• **INSTRUCTIONS FOR THE TASK**: Show every line of the data that contains the string "will".

RECORDS FOR PROCESSING below:

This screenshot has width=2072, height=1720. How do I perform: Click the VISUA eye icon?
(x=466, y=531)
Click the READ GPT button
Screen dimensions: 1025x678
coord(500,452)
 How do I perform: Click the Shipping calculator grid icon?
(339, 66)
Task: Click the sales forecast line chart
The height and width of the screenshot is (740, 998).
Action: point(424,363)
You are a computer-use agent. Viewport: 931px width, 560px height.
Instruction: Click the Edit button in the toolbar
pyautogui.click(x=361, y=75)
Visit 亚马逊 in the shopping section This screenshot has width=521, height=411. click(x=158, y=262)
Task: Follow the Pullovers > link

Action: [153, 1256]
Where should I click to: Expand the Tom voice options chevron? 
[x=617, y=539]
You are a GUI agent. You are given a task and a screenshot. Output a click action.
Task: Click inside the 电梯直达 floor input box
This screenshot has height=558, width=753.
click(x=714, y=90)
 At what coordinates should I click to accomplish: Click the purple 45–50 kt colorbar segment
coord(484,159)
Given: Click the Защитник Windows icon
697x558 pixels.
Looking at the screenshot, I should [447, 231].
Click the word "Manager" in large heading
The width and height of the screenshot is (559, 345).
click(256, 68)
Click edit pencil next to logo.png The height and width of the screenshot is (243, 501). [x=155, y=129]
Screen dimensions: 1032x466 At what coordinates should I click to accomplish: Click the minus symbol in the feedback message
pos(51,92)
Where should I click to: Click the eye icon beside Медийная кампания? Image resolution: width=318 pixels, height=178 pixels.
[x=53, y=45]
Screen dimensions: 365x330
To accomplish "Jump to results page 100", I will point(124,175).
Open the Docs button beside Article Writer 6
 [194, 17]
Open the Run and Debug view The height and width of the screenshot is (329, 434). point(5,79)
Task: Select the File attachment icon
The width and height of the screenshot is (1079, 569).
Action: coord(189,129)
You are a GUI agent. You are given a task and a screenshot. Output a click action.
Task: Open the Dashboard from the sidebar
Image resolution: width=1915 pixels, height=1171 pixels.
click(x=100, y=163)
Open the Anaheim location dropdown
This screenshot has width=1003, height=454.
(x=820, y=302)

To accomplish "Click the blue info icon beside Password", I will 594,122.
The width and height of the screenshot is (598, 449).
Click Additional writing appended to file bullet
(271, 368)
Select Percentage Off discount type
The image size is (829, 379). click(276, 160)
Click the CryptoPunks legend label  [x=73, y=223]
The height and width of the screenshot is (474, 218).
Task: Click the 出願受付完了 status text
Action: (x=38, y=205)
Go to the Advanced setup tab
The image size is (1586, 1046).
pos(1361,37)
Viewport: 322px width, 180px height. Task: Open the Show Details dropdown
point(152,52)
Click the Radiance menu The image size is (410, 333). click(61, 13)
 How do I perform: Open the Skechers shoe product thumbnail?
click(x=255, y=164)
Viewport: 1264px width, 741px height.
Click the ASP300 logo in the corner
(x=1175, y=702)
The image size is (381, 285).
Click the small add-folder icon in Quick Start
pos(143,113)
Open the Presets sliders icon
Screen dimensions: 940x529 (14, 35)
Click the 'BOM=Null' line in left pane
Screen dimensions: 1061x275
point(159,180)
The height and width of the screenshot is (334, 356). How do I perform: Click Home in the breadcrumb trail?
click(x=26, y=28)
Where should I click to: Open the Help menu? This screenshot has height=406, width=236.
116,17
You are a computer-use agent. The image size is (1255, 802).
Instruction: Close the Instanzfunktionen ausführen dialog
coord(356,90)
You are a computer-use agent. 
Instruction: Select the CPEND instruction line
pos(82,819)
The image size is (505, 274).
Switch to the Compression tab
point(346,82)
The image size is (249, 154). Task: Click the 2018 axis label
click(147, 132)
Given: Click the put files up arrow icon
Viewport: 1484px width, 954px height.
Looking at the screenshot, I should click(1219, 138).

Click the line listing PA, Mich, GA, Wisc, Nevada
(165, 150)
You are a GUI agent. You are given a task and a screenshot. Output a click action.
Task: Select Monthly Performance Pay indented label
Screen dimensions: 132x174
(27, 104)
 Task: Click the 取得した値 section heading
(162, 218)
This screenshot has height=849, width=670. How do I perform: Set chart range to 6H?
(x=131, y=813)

End of RECORDS FOR PROCESSING.

• **ANSWER FOR THIS EXERCISE**:
To accomplish "Jump to results page 100", I will point(124,175).
To accomplish "Click the blue info icon beside Password", I will 594,122.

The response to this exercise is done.